## Your goal
Word for word, restate the records that follow.

## Information given
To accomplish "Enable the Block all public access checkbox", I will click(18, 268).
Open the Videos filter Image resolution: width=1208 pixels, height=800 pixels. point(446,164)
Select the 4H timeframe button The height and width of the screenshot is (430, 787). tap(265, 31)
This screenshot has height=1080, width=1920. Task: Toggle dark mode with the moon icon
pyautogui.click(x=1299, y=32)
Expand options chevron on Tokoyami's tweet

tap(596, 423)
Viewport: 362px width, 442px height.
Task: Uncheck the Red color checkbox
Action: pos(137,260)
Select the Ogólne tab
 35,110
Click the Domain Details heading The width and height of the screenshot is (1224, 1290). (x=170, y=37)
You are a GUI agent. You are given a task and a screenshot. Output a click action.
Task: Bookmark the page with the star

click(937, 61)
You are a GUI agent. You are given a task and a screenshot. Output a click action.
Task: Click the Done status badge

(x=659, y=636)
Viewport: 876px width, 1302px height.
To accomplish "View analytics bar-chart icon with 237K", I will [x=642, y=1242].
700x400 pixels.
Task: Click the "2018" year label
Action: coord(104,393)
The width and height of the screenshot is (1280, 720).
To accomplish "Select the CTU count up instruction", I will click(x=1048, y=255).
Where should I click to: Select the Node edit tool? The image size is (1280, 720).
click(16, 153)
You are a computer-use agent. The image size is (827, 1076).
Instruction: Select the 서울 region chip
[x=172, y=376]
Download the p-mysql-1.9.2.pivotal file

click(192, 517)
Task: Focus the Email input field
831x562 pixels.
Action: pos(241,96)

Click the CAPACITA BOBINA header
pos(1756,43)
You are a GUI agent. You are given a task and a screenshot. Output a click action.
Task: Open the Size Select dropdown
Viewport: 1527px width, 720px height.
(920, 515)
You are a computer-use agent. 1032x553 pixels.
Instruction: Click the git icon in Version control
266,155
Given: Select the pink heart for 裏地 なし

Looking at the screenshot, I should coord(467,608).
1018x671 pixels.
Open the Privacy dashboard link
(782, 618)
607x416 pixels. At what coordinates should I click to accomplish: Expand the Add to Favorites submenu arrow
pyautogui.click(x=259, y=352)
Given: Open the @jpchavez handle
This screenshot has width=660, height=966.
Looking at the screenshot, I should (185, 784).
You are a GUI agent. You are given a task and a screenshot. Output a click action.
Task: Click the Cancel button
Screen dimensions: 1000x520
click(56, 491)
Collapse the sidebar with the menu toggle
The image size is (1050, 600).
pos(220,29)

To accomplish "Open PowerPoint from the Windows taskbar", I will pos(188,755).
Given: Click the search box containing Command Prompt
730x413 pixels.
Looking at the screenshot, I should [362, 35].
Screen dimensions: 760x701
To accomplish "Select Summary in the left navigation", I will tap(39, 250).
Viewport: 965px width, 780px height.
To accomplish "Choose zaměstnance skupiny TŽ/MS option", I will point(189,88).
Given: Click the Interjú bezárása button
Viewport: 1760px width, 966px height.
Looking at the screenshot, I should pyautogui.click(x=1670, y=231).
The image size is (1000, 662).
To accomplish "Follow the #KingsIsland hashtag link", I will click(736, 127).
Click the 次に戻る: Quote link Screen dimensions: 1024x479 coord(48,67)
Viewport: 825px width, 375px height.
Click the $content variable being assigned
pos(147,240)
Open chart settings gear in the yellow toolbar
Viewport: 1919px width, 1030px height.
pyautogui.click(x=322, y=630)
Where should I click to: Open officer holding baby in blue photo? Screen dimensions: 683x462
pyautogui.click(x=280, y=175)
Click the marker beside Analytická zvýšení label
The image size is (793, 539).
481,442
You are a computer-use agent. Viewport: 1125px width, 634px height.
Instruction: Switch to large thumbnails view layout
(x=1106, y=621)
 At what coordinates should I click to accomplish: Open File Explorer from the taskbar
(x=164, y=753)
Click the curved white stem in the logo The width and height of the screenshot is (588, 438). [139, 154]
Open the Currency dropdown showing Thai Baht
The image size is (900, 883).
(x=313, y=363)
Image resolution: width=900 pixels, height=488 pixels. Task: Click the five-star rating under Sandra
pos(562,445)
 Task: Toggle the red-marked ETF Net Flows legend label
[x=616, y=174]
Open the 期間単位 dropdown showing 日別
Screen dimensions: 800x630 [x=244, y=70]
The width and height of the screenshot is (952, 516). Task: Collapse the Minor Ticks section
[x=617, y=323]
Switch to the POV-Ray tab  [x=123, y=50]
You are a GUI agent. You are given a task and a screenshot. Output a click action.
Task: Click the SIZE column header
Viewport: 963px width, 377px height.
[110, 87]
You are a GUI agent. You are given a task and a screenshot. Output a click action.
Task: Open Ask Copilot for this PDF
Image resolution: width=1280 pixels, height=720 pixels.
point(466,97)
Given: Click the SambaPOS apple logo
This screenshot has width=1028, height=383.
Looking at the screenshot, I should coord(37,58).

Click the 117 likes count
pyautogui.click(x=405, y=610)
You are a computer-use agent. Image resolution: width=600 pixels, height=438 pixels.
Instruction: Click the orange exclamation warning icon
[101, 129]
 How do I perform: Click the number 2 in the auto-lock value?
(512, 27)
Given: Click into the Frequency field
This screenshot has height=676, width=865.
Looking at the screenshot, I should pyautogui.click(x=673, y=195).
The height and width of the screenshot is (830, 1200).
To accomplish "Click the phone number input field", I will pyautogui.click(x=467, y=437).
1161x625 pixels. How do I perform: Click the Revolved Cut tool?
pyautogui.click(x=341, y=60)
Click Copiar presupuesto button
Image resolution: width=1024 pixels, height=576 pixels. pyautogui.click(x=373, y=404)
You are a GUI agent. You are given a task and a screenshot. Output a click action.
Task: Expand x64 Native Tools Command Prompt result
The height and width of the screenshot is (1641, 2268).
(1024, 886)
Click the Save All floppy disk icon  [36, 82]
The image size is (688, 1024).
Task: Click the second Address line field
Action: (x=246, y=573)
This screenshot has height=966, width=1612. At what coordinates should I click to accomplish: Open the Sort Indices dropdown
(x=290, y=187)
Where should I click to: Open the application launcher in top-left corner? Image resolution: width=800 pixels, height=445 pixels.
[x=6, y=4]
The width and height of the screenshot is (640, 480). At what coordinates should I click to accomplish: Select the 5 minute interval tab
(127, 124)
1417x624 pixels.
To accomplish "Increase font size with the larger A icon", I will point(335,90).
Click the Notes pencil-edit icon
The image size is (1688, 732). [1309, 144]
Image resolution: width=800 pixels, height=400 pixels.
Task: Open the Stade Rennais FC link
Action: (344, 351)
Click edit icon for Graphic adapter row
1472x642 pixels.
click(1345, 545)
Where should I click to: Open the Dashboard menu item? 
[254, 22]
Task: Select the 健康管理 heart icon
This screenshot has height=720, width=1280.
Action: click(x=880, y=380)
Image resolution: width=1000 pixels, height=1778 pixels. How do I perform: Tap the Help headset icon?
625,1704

## Output for this exercise
To accomplish "Enable the Block all public access checkbox", I will click(18, 268).
Open the Videos filter Image resolution: width=1208 pixels, height=800 pixels. point(446,164)
Select the 4H timeframe button The height and width of the screenshot is (430, 787). tap(265, 31)
This screenshot has height=1080, width=1920. Task: Toggle dark mode with the moon icon
pyautogui.click(x=1299, y=32)
Expand options chevron on Tokoyami's tweet

tap(596, 423)
Viewport: 362px width, 442px height.
Task: Uncheck the Red color checkbox
Action: pos(137,260)
Select the Ogólne tab
 35,110
Click the Domain Details heading The width and height of the screenshot is (1224, 1290). (x=170, y=37)
You are a GUI agent. You are given a task and a screenshot. Output a click action.
Task: Bookmark the page with the star

click(937, 61)
You are a GUI agent. You are given a task and a screenshot. Output a click action.
Task: Click the Done status badge

(x=659, y=636)
Viewport: 876px width, 1302px height.
To accomplish "View analytics bar-chart icon with 237K", I will [x=642, y=1242].
700x400 pixels.
Task: Click the "2018" year label
Action: coord(104,393)
The width and height of the screenshot is (1280, 720).
To accomplish "Select the CTU count up instruction", I will click(x=1048, y=255).
Where should I click to: Select the Node edit tool? The image size is (1280, 720).
click(16, 153)
You are a computer-use agent. The image size is (827, 1076).
Instruction: Select the 서울 region chip
[x=172, y=376]
Download the p-mysql-1.9.2.pivotal file

click(192, 517)
Task: Focus the Email input field
831x562 pixels.
Action: pos(241,96)

Click the CAPACITA BOBINA header
pos(1756,43)
You are a GUI agent. You are given a task and a screenshot. Output a click action.
Task: Open the Size Select dropdown
Viewport: 1527px width, 720px height.
(920, 515)
You are a computer-use agent. 1032x553 pixels.
Instruction: Click the git icon in Version control
266,155
Given: Select the pink heart for 裏地 なし

Looking at the screenshot, I should coord(467,608).
1018x671 pixels.
Open the Privacy dashboard link
(782, 618)
607x416 pixels. At what coordinates should I click to accomplish: Expand the Add to Favorites submenu arrow
pyautogui.click(x=259, y=352)
Given: Open the @jpchavez handle
This screenshot has width=660, height=966.
Looking at the screenshot, I should (185, 784).
You are a GUI agent. You are given a task and a screenshot. Output a click action.
Task: Click the Cancel button
Screen dimensions: 1000x520
click(56, 491)
Collapse the sidebar with the menu toggle
The image size is (1050, 600).
pos(220,29)

To accomplish "Open PowerPoint from the Windows taskbar", I will pos(188,755).
Given: Click the search box containing Command Prompt
730x413 pixels.
Looking at the screenshot, I should [362, 35].
Screen dimensions: 760x701
To accomplish "Select Summary in the left navigation", I will tap(39, 250).
Viewport: 965px width, 780px height.
To accomplish "Choose zaměstnance skupiny TŽ/MS option", I will point(189,88).
Given: Click the Interjú bezárása button
Viewport: 1760px width, 966px height.
Looking at the screenshot, I should pyautogui.click(x=1670, y=231).
The image size is (1000, 662).
To accomplish "Follow the #KingsIsland hashtag link", I will click(736, 127).
Click the 次に戻る: Quote link Screen dimensions: 1024x479 coord(48,67)
Viewport: 825px width, 375px height.
Click the $content variable being assigned
pos(147,240)
Open chart settings gear in the yellow toolbar
Viewport: 1919px width, 1030px height.
pyautogui.click(x=322, y=630)
Where should I click to: Open officer holding baby in blue photo? Screen dimensions: 683x462
pyautogui.click(x=280, y=175)
Click the marker beside Analytická zvýšení label
The image size is (793, 539).
481,442
You are a computer-use agent. Viewport: 1125px width, 634px height.
Instruction: Switch to large thumbnails view layout
(x=1106, y=621)
 At what coordinates should I click to accomplish: Open File Explorer from the taskbar
(x=164, y=753)
Click the curved white stem in the logo The width and height of the screenshot is (588, 438). [139, 154]
Open the Currency dropdown showing Thai Baht
The image size is (900, 883).
(x=313, y=363)
Image resolution: width=900 pixels, height=488 pixels. Task: Click the five-star rating under Sandra
pos(562,445)
 Task: Toggle the red-marked ETF Net Flows legend label
[x=616, y=174]
Open the 期間単位 dropdown showing 日別
Screen dimensions: 800x630 [x=244, y=70]
The width and height of the screenshot is (952, 516). Task: Collapse the Minor Ticks section
[x=617, y=323]
Switch to the POV-Ray tab  [x=123, y=50]
You are a GUI agent. You are given a task and a screenshot. Output a click action.
Task: Click the SIZE column header
Viewport: 963px width, 377px height.
[110, 87]
You are a GUI agent. You are given a task and a screenshot. Output a click action.
Task: Open Ask Copilot for this PDF
Image resolution: width=1280 pixels, height=720 pixels.
point(466,97)
Given: Click the SambaPOS apple logo
This screenshot has width=1028, height=383.
Looking at the screenshot, I should coord(37,58).

Click the 117 likes count
pyautogui.click(x=405, y=610)
You are a computer-use agent. Image resolution: width=600 pixels, height=438 pixels.
Instruction: Click the orange exclamation warning icon
[101, 129]
 How do I perform: Click the number 2 in the auto-lock value?
(512, 27)
Given: Click into the Frequency field
This screenshot has height=676, width=865.
Looking at the screenshot, I should pyautogui.click(x=673, y=195).
The height and width of the screenshot is (830, 1200).
To accomplish "Click the phone number input field", I will pyautogui.click(x=467, y=437).
1161x625 pixels. How do I perform: Click the Revolved Cut tool?
pyautogui.click(x=341, y=60)
Click Copiar presupuesto button
Image resolution: width=1024 pixels, height=576 pixels. pyautogui.click(x=373, y=404)
You are a GUI agent. You are given a task and a screenshot. Output a click action.
Task: Expand x64 Native Tools Command Prompt result
The height and width of the screenshot is (1641, 2268).
(1024, 886)
Click the Save All floppy disk icon  [36, 82]
The image size is (688, 1024).
Task: Click the second Address line field
Action: (x=246, y=573)
This screenshot has height=966, width=1612. At what coordinates should I click to accomplish: Open the Sort Indices dropdown
(x=290, y=187)
Where should I click to: Open the application launcher in top-left corner? Image resolution: width=800 pixels, height=445 pixels.
[x=6, y=4]
The width and height of the screenshot is (640, 480). At what coordinates should I click to accomplish: Select the 5 minute interval tab
(127, 124)
1417x624 pixels.
To accomplish "Increase font size with the larger A icon", I will point(335,90).
Click the Notes pencil-edit icon
The image size is (1688, 732). [1309, 144]
Image resolution: width=800 pixels, height=400 pixels.
Task: Open the Stade Rennais FC link
Action: (344, 351)
Click edit icon for Graphic adapter row
1472x642 pixels.
click(1345, 545)
Where should I click to: Open the Dashboard menu item? 
[254, 22]
Task: Select the 健康管理 heart icon
This screenshot has height=720, width=1280.
Action: click(x=880, y=380)
Image resolution: width=1000 pixels, height=1778 pixels. How do I perform: Tap the Help headset icon?
625,1704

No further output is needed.